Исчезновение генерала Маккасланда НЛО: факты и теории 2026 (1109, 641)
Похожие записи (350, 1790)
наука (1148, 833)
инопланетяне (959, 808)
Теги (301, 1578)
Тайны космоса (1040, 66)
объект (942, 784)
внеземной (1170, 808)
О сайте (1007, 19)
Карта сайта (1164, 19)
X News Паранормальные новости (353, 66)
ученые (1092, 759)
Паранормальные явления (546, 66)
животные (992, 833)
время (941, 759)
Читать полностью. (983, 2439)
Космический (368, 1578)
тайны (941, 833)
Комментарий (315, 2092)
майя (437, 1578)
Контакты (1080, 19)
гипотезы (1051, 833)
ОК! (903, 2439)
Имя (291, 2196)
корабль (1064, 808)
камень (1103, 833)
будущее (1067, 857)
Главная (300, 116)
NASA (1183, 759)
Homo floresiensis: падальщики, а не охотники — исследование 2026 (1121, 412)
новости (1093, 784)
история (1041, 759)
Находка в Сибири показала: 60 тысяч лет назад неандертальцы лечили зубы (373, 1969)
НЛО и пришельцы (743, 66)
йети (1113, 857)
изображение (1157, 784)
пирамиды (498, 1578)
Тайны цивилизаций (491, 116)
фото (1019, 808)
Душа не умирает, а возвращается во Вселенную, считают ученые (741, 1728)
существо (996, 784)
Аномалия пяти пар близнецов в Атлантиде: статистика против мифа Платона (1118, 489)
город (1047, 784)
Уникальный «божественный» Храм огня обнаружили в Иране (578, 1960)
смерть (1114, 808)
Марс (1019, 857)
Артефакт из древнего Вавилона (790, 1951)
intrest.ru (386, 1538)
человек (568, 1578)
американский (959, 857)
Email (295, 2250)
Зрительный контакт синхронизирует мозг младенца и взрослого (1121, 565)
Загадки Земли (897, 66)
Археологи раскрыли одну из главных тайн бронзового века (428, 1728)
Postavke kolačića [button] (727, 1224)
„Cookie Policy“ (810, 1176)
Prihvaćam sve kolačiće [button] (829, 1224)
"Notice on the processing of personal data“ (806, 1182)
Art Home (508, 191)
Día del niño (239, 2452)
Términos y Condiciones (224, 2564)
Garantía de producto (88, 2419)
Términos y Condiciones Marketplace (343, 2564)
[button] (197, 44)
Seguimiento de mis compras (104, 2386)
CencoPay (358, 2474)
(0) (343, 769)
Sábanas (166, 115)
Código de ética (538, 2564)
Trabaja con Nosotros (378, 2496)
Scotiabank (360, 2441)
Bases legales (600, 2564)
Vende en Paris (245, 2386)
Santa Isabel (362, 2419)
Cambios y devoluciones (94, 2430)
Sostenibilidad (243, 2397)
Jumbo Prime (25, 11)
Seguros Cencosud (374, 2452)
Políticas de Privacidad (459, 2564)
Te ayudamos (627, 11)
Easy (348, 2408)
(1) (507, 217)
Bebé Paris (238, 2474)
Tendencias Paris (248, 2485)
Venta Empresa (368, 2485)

.....

*WHAT YOU SHOULD DO:*
In the data above, find the line that contains "Términos y Condiciones Marketplace" and the line that contains "Sostenibilidad (243, 2397)". Repeat exactly those lines and every line between them, and only those.

*RESULT OF THIS TASK:*
Términos y Condiciones Marketplace (343, 2564)
[button] (197, 44)
Seguimiento de mis compras (104, 2386)
CencoPay (358, 2474)
(0) (343, 769)
Sábanas (166, 115)
Código de ética (538, 2564)
Trabaja con Nosotros (378, 2496)
Scotiabank (360, 2441)
Bases legales (600, 2564)
Vende en Paris (245, 2386)
Santa Isabel (362, 2419)
Cambios y devoluciones (94, 2430)
Sostenibilidad (243, 2397)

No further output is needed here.